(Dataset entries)
::::
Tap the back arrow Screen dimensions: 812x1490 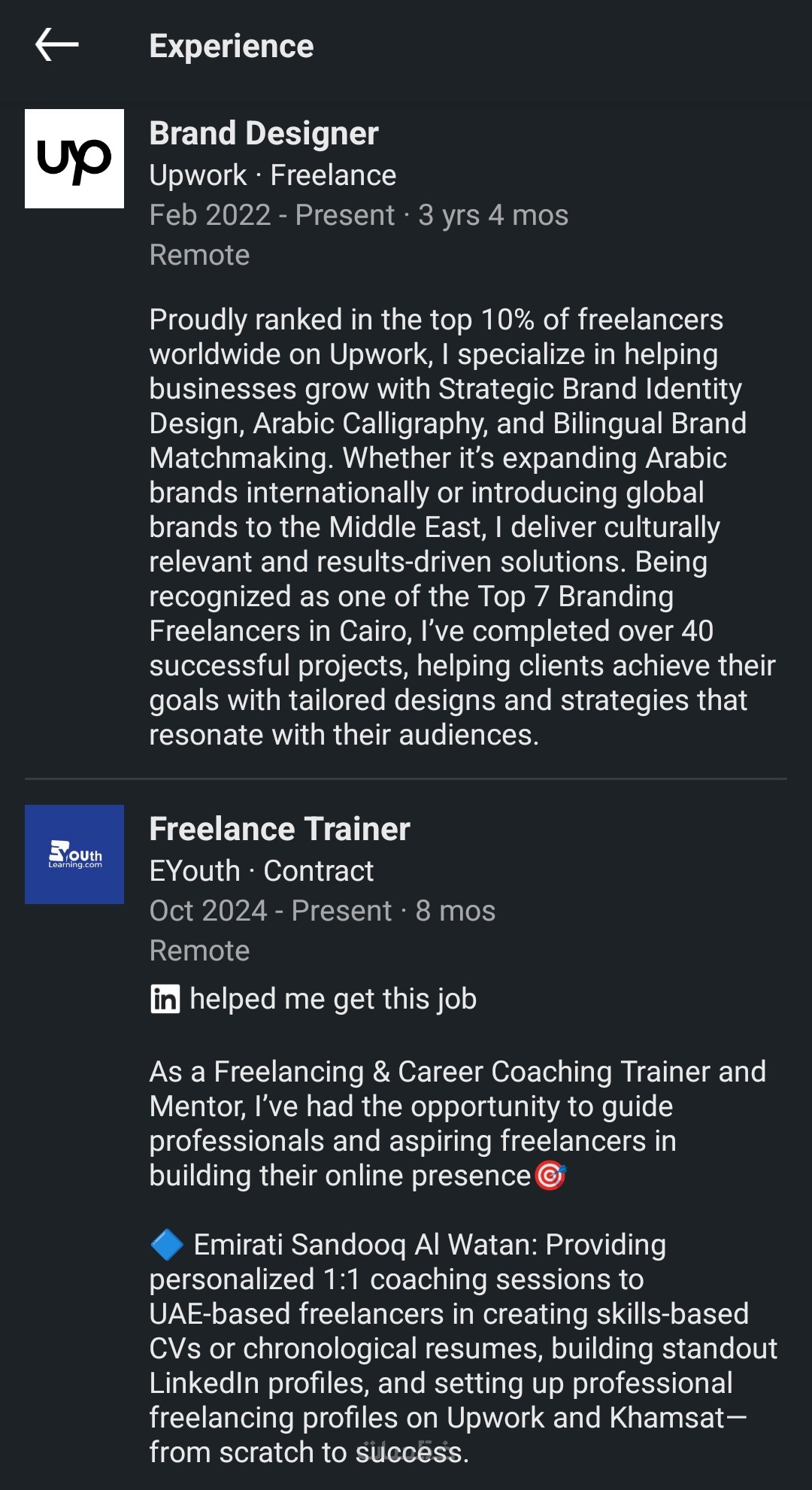point(57,45)
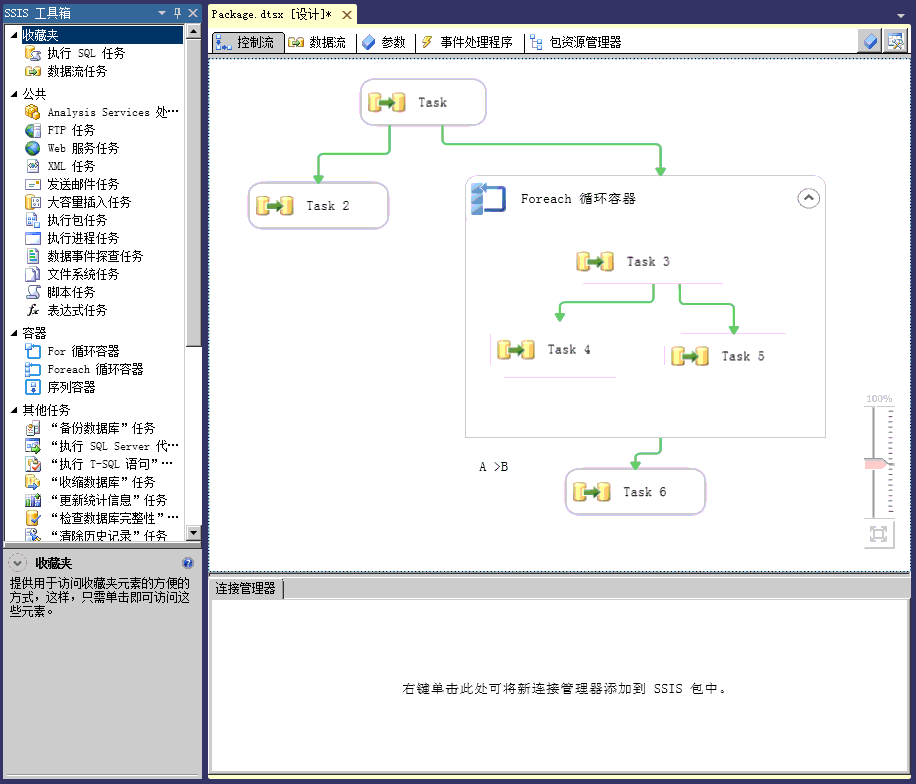
Task: Select the FTP 任务 item in toolbox
Action: point(71,130)
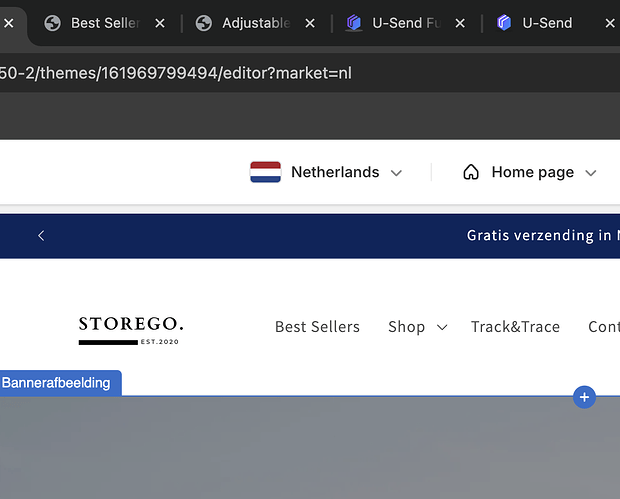Screen dimensions: 620x499
Task: Add section with the blue plus button
Action: coord(585,397)
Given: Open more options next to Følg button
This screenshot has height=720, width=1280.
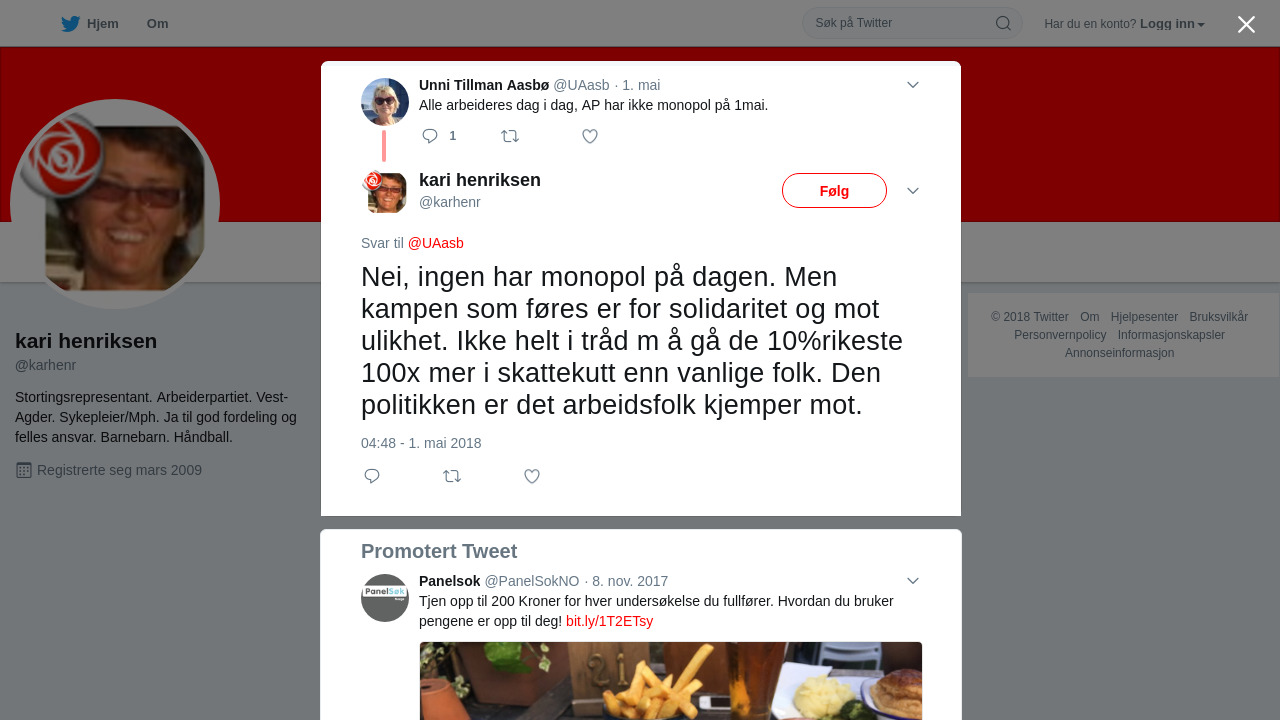Looking at the screenshot, I should pyautogui.click(x=913, y=191).
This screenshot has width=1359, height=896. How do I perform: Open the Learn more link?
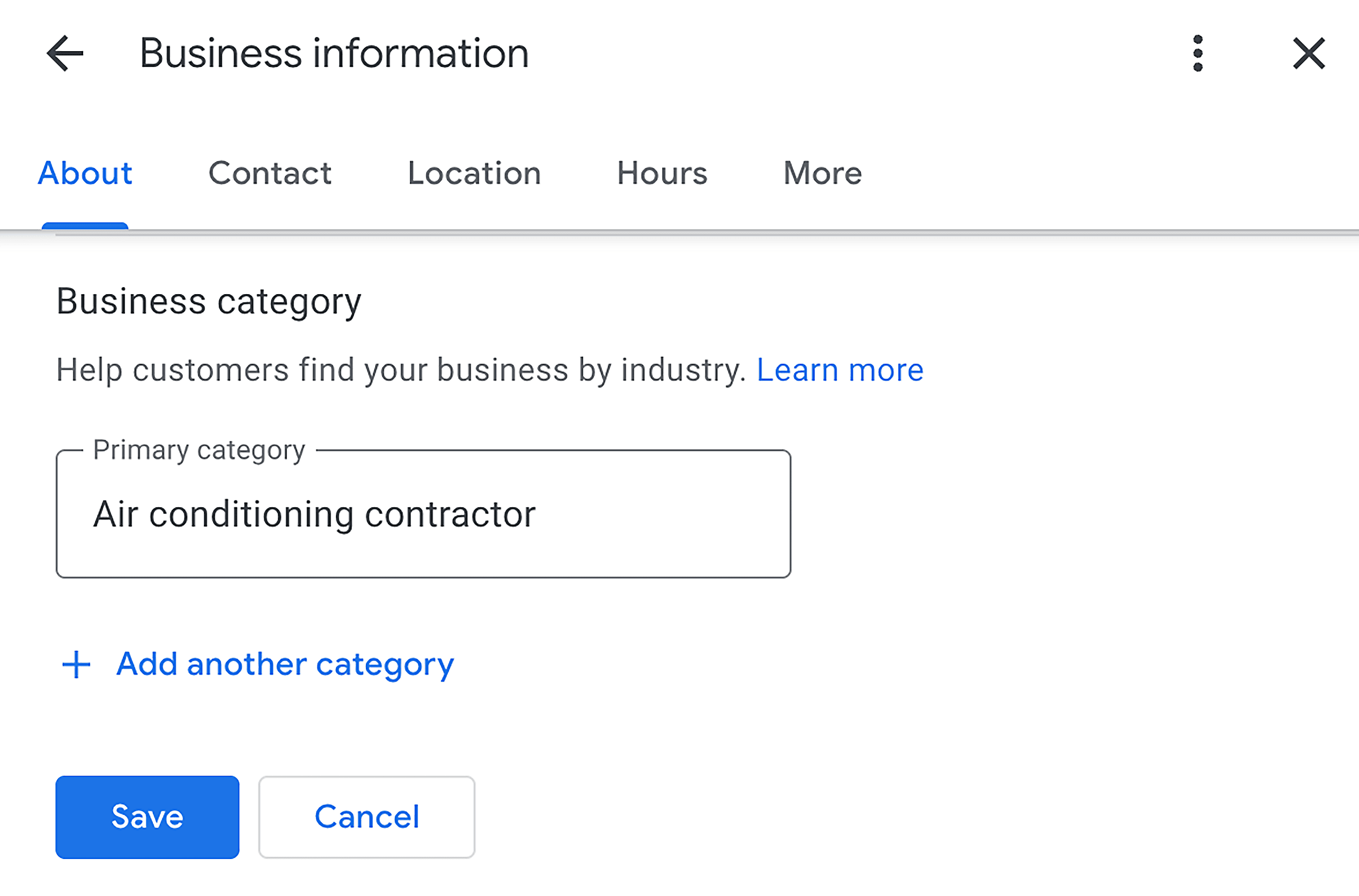click(840, 370)
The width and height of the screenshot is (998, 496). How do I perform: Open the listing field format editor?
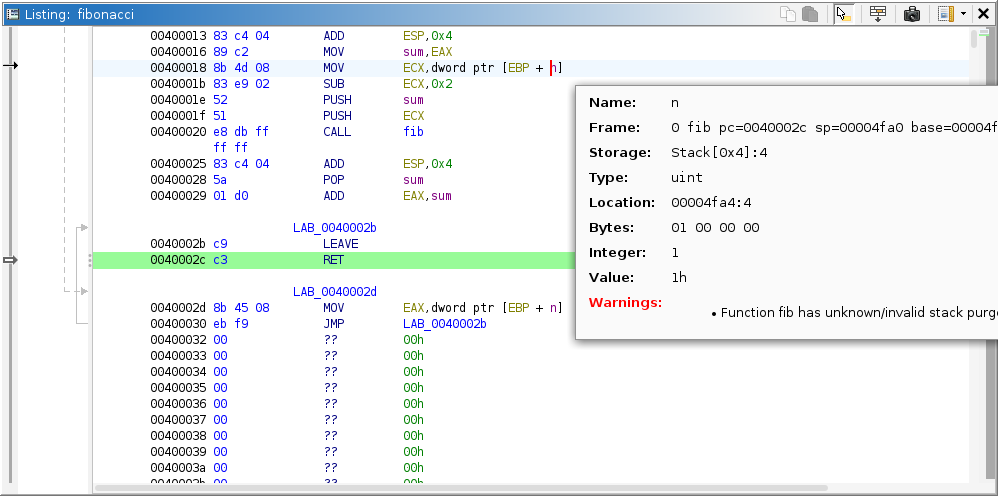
::::
• EXERCISE DIRECTIONS: Nothing but the lines from the one containing "This screenshot has width=1359, height=896." through the end of the entries is to be retyped, exactly as written and without pictures.

• EXERCISE ANSWER:
This screenshot has width=1359, height=896. How do I perform: Open the Learn more link?
click(840, 370)
The width and height of the screenshot is (998, 496). How do I perform: Open the listing field format editor?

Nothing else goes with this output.